As doenças de foro mental/psíquico também assumem relevância no domínio do direito civil, especialmente numa sociedade envelhecida. É importante permitir que pessoas com algum tipo de deficiência possam beneficiar, quando necessário, de medidas destinadas a assegurar a sua autonomia, integração social e profissional, e participação na vida da comunidade.
Relativamente a cada pessoa com deficiência, que de algum modo limite a sua capacidade de querer e/ou entender, deve ser procurada uma resposta que vá ao encontro da natureza da deficiência e circunstâncias concretas de vida.
Compete ao Ministério Público a defesa e promoção dos direitos e interesses dos adultos com capacidade diminuída, bem como de outras pessoas especialmente vulneráveis.
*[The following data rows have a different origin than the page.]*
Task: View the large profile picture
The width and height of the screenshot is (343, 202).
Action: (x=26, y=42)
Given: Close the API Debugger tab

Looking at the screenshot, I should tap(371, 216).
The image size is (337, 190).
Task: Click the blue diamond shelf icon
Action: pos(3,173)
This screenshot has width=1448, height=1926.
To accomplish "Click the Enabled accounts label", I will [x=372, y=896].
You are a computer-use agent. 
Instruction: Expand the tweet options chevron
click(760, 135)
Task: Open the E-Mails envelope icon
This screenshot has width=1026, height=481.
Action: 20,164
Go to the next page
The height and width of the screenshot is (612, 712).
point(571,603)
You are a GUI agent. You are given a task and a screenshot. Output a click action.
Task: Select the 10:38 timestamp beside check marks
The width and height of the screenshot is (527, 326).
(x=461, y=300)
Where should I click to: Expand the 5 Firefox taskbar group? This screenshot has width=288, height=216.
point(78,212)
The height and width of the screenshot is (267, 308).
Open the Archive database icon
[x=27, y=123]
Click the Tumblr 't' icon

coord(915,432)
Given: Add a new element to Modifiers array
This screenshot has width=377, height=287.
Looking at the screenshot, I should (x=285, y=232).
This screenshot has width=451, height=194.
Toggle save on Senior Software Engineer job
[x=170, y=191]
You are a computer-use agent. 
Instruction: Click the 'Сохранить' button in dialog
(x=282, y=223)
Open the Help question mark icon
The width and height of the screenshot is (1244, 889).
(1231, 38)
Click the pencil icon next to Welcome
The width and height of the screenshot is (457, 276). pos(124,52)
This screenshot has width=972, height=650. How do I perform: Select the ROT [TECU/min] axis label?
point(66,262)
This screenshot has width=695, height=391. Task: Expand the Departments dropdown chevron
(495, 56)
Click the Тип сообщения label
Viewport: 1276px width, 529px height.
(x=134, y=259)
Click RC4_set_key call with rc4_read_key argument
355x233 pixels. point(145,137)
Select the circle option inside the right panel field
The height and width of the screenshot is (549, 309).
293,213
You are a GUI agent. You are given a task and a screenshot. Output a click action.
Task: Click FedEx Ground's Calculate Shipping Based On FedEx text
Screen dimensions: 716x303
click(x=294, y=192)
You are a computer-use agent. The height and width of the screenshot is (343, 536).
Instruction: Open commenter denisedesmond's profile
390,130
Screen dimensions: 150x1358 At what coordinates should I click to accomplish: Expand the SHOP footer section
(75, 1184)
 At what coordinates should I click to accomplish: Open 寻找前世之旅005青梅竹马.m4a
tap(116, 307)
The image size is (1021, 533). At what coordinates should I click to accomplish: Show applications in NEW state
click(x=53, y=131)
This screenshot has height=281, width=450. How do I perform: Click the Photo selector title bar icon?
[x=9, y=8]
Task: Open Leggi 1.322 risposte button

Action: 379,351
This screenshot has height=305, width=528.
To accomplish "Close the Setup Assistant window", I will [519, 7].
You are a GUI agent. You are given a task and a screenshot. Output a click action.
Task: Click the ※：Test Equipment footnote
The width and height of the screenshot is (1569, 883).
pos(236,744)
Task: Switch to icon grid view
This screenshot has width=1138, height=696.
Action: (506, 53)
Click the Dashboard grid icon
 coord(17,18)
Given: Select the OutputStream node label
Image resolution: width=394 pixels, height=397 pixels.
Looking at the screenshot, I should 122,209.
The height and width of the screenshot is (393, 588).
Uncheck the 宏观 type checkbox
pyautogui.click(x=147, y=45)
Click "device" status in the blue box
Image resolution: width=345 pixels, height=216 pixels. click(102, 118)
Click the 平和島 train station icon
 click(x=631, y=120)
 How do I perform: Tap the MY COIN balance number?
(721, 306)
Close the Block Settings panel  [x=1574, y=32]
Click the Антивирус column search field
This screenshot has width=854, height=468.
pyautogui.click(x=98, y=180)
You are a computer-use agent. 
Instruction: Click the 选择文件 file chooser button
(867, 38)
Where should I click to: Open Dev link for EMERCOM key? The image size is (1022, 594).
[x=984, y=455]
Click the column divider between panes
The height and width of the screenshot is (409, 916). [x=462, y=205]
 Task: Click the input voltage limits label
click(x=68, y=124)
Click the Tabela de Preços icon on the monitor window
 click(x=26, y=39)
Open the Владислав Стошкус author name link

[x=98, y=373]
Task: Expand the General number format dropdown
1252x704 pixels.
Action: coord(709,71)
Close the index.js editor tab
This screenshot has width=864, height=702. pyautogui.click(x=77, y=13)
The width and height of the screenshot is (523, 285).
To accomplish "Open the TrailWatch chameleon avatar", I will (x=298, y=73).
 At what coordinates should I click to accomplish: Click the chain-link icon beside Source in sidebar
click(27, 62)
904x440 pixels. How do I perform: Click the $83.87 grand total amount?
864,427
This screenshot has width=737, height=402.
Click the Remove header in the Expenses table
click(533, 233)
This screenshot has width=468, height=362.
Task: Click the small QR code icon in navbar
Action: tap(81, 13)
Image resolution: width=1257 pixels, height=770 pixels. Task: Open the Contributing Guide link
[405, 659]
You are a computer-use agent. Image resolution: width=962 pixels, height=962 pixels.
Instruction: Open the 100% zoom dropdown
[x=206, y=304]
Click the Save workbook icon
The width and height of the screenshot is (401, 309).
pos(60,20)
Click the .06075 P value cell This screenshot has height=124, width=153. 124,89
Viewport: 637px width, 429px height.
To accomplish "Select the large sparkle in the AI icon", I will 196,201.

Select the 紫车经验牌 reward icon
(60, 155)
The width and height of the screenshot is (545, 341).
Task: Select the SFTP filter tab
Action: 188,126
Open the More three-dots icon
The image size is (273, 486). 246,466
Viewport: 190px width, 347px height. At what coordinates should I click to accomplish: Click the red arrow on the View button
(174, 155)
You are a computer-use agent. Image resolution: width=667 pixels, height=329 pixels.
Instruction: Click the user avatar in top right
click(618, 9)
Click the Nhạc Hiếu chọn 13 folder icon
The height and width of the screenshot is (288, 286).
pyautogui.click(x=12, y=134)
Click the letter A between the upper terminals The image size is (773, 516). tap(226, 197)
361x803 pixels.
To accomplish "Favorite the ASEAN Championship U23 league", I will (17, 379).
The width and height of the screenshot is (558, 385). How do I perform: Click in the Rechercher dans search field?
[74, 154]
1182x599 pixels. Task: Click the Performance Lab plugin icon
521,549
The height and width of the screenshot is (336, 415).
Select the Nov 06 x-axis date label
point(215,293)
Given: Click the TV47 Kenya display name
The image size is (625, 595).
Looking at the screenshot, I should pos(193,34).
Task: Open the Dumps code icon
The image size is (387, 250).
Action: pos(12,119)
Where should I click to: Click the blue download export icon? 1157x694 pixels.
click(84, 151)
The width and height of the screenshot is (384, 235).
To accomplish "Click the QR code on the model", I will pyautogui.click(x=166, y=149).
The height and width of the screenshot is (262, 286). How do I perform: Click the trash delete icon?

O seu papel assume grande e crescente relevância, especialmente através das ações de maior acompanhado.
O regime de maior acompanhado aplica-se a cidadãos maiores de 18 anos que, por razões diversas, se encontram impossibilitados de exercer os seus direitos, cumprir deveres ou cuidar do seu património de forma autónoma.
O beneficiário deve estar impossibilitado, seja por razões de saúde, deficiência ou pelo seu comportamento, de exercer plenamente os seus direitos ou cumprir os seus deveres de forma pessoal e consciente.
O que se visa é garantir o bem-estar, a recuperação e o pleno exercício dos direitos do beneficiário, focando-se na pessoa e não apenas no seu património. É um regime flexível e adaptável às necessidades específicas de cada pessoa, permitindo criar um “fato à medida” e limita-se ao mínimo necessário para assegurar a autodeterminação e capacidades do beneficiário. Prioriza o respeito pela vontade e preferências do acompanhado.